July 27, 2021

Moving from Schema Stitching to Federation: How Expedia improved performance

David Isquick

David Isquick

Two weeks ago, we hosted a webinar with Shane Myrick, Senior Software Developer at Expedia Group entitled, “From Schema Stitching to Federation: Expedia’s Journey.” Shane’s talk covered Expedia’s motivation for adopting GraphQL and why they needed a distributed approach for managing their graph. 

Prior to adopting GraphQL, the Expedia Group faced the challenge of delivering a wide array of travel experiences across a growing number of platforms and clients. Expedia adopted GraphQL as a way to simplify the connection layer between their backend capabilities and front-end clients. The graph provides a single point for clients to connect to and for service teams to expose to clients. Adopting the graph helped Expedia reduce the friction and the number of connections and coordination points across their boundary layers. They also saw benefits from adopting a strongly typed language and the performance benefits of adopting a declarative language that allows clients to request just the data they need.

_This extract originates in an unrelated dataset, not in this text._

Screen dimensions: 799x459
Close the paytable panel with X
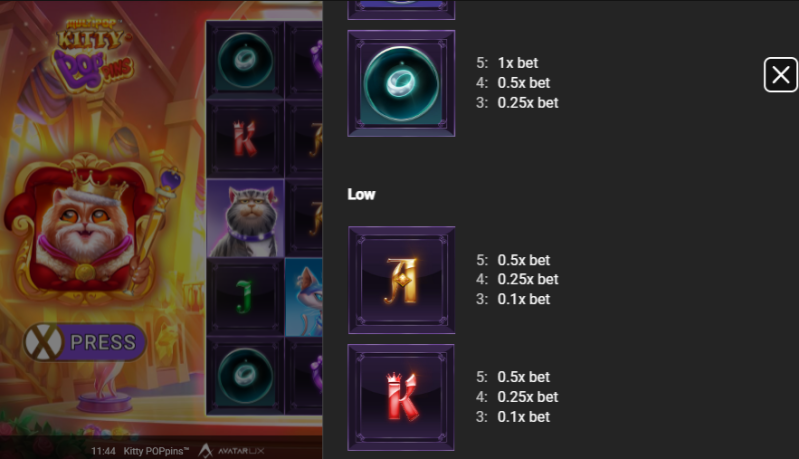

Lastly, they saw benefits in being able to extend and merge common types.

Building a graph across Expedia’s suite of travel products

Scaling their graph with schema stitching

As Expedia began to add more capabilities to their graph, they were concerned about it becoming a single point of failure and preventing conflicts as the number of contributors to their graph increased.

A core requirement was that they wanted to have one schema and one endpoint for their clients while allowing individual teams to own their services and update those services on their cadence. Expedia started using a gateway as a layer between their GraphQL services and their clients to achieve this. They started off using schema stitching as a way to merge types.

Using a gateway to provide a single endpoint for developers across services

However, one downside of schema stitching is that Expedia needed to write a significant amount of gateway code to link types across different services. Shane walked through an example of how Expedia wrote code in their gateway to extend a type from their property service to include another type from their reviews service so that clients could query reviews by property. This code enabled the gateway to understand what types existed in different services and merged and extended the schema.

Writing custom stitching code in the gateway.

Challenges emerge with schema stitching

As they introduced more stitching code in their gateway, challenges emerged. Their gateway code was becoming more complex, and there was no way to determine the “true schema” without running the gateway. Schema changes required a change to the underlying service and changes to the gateway code and a redeploy of all gateways. This complexity started to cause issues with managing their infrastructure. Additionally, Expedia began to be concerned about preventing conflicts when managing updates to their gateway code.

Moving to Apollo Federation for their graph architecture

When Apollo Federation was announced in 2019, Expedia began investigating it as an alternative to schema stitching. They liked that Federation was published as an open-source specification and its declarative, directive-based approach to merging types. Federation’s support for all GraphQL servers was compelling as Expedia had invested a lot in Kotlin and even open-sourced their own GraphQL Kotlin server.

With Federation, Expedia could use GraphQL directives to extend services without writing any custom gateway code. They did have to write resolver code in the underlying service to extend the type, but this was easier than the stitching approach as each team could own the evolution of its service.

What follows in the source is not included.